• [Exercise objective]
Only one portion of the data is to be written out: from the line bearing "Pick :CHANnel3:PROBe:BIAS? from" through the line bearing "Task: Open the 首页 tab". Write it exactly as it appears.
++++
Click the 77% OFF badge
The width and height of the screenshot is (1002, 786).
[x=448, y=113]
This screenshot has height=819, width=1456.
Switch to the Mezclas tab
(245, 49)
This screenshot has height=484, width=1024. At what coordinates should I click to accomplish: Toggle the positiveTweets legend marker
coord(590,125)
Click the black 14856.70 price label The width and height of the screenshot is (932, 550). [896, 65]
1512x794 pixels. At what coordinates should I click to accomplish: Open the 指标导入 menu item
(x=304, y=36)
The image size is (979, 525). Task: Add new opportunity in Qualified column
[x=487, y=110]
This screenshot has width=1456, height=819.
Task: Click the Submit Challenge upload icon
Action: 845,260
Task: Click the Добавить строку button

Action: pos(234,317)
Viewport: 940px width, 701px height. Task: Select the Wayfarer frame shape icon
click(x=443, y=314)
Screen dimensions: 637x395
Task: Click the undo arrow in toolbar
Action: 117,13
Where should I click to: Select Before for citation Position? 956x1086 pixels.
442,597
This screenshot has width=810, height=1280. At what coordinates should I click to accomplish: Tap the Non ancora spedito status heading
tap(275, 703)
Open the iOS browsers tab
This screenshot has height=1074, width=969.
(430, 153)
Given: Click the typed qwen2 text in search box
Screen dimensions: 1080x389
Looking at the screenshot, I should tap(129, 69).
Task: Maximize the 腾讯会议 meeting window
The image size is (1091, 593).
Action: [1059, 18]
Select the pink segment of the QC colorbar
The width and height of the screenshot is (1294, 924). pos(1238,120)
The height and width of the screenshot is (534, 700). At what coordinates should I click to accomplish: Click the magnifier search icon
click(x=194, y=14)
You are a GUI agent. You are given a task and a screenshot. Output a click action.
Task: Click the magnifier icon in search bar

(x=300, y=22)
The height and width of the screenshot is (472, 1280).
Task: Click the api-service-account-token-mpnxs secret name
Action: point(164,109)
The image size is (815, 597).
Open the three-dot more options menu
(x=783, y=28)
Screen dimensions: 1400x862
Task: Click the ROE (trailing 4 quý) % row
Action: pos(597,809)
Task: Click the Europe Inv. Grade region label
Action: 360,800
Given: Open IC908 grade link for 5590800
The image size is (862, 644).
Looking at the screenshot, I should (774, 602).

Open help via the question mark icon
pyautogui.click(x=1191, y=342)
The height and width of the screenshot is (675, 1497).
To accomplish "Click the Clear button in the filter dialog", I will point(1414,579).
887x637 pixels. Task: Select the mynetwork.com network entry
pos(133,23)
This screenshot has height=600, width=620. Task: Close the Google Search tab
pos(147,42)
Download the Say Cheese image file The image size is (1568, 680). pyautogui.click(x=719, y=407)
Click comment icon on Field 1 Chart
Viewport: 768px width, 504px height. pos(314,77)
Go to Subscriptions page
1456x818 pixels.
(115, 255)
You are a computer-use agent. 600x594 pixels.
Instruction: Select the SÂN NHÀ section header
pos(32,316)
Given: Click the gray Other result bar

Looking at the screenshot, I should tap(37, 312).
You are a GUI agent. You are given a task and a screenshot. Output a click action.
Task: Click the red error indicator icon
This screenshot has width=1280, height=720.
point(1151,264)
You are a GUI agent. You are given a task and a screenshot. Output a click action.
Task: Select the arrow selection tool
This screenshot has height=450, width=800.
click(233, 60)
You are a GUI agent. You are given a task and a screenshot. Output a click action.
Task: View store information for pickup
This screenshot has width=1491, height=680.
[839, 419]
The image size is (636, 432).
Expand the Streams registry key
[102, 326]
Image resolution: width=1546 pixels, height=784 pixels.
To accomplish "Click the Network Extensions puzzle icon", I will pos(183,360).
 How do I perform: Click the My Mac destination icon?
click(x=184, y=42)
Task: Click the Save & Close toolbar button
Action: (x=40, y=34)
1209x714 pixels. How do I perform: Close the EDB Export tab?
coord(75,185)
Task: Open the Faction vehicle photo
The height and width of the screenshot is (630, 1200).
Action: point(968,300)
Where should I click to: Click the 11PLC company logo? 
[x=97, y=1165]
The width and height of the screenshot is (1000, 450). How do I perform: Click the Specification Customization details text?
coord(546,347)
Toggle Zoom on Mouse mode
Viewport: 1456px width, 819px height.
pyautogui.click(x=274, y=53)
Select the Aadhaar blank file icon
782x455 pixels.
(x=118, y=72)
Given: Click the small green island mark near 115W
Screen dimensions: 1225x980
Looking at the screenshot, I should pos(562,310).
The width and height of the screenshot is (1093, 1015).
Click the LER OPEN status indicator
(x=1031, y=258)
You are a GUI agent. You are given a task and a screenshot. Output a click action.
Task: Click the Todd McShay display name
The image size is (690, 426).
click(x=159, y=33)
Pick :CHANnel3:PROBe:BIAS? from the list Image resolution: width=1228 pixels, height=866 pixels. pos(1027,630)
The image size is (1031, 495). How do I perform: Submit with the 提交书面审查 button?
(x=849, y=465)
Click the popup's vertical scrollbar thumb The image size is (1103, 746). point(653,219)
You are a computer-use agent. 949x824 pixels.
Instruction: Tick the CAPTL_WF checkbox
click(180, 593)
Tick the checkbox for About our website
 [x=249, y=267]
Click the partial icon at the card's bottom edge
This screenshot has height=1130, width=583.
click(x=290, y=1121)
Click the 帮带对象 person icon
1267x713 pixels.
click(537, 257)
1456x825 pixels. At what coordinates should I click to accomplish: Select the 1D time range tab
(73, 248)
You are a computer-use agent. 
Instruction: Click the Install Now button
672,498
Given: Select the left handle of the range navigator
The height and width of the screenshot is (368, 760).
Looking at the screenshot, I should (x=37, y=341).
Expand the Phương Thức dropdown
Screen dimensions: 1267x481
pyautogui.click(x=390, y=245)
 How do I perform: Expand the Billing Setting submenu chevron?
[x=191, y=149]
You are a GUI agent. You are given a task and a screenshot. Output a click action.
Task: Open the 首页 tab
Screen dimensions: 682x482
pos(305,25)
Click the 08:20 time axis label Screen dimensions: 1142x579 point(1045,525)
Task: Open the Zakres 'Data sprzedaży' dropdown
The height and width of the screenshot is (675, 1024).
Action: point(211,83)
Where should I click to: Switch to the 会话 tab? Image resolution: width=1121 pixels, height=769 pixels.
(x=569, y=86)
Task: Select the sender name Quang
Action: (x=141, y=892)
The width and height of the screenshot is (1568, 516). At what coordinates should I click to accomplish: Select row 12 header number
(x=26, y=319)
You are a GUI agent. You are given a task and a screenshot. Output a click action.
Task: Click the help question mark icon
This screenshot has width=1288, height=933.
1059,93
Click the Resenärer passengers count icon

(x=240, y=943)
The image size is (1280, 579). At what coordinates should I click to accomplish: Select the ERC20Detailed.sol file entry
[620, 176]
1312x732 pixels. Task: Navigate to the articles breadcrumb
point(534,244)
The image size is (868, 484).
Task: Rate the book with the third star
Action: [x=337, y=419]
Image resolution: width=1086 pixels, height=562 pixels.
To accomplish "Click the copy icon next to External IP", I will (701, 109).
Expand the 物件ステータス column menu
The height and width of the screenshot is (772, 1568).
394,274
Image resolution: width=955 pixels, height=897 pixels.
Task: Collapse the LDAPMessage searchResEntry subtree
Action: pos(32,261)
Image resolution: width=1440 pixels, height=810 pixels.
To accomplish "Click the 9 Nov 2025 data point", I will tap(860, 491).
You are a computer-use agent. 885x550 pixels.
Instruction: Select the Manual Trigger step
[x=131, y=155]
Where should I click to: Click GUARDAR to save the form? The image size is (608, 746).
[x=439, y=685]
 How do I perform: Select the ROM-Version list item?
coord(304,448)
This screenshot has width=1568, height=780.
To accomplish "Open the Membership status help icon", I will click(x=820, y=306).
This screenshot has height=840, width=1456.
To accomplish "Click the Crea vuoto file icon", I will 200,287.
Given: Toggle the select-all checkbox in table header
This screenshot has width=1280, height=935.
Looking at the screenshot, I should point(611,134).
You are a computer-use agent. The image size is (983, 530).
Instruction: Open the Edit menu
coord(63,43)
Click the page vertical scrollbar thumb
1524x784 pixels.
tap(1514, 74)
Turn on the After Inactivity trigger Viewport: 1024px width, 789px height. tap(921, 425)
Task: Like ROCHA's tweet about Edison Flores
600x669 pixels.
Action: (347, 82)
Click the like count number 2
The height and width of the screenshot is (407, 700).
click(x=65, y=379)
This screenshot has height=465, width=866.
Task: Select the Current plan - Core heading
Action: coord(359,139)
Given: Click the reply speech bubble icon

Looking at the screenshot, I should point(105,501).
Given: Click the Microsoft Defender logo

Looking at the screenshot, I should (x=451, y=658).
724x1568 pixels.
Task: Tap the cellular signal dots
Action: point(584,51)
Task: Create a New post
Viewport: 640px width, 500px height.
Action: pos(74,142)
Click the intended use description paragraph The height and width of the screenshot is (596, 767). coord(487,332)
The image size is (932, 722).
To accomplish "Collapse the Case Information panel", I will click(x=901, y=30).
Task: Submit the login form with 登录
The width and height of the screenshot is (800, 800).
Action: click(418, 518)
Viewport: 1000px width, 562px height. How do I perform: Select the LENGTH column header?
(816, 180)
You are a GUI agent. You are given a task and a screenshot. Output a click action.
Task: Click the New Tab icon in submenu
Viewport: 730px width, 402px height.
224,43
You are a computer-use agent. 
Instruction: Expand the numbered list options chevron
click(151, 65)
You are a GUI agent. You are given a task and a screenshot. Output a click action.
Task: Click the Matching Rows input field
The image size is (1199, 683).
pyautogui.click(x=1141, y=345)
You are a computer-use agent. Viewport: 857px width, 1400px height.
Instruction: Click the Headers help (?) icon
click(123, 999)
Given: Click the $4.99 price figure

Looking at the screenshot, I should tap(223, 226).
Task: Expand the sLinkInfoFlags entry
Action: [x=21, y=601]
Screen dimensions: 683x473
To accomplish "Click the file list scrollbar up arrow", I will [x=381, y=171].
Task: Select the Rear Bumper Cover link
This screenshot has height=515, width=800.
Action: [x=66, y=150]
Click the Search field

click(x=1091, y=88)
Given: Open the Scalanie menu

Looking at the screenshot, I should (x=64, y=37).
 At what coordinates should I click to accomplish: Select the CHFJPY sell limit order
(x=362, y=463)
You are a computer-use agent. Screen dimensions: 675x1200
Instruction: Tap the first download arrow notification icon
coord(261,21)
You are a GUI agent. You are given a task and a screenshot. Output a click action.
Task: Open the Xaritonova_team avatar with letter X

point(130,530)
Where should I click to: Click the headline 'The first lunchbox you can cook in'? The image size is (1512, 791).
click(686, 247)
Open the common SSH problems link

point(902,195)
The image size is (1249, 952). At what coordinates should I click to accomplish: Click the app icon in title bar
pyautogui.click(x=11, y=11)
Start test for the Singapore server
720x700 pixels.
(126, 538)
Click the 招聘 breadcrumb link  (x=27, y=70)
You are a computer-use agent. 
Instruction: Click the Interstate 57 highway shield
++++
• [Your response]
Pick :CHANnel3:PROBe:BIAS? from the list Image resolution: width=1228 pixels, height=866 pixels. pos(1027,630)
The image size is (1031, 495). How do I perform: Submit with the 提交书面审查 button?
(x=849, y=465)
Click the popup's vertical scrollbar thumb The image size is (1103, 746). point(653,219)
You are a computer-use agent. 949x824 pixels.
Instruction: Tick the CAPTL_WF checkbox
click(180, 593)
Tick the checkbox for About our website
 [x=249, y=267]
Click the partial icon at the card's bottom edge
This screenshot has height=1130, width=583.
click(x=290, y=1121)
Click the 帮带对象 person icon
1267x713 pixels.
click(537, 257)
1456x825 pixels. At what coordinates should I click to accomplish: Select the 1D time range tab
(73, 248)
You are a computer-use agent. 
Instruction: Click the Install Now button
672,498
Given: Select the left handle of the range navigator
The height and width of the screenshot is (368, 760).
Looking at the screenshot, I should (x=37, y=341).
Expand the Phương Thức dropdown
Screen dimensions: 1267x481
pyautogui.click(x=390, y=245)
 How do I perform: Expand the Billing Setting submenu chevron?
[x=191, y=149]
You are a GUI agent. You are given a task and a screenshot. Output a click action.
Task: Open the 首页 tab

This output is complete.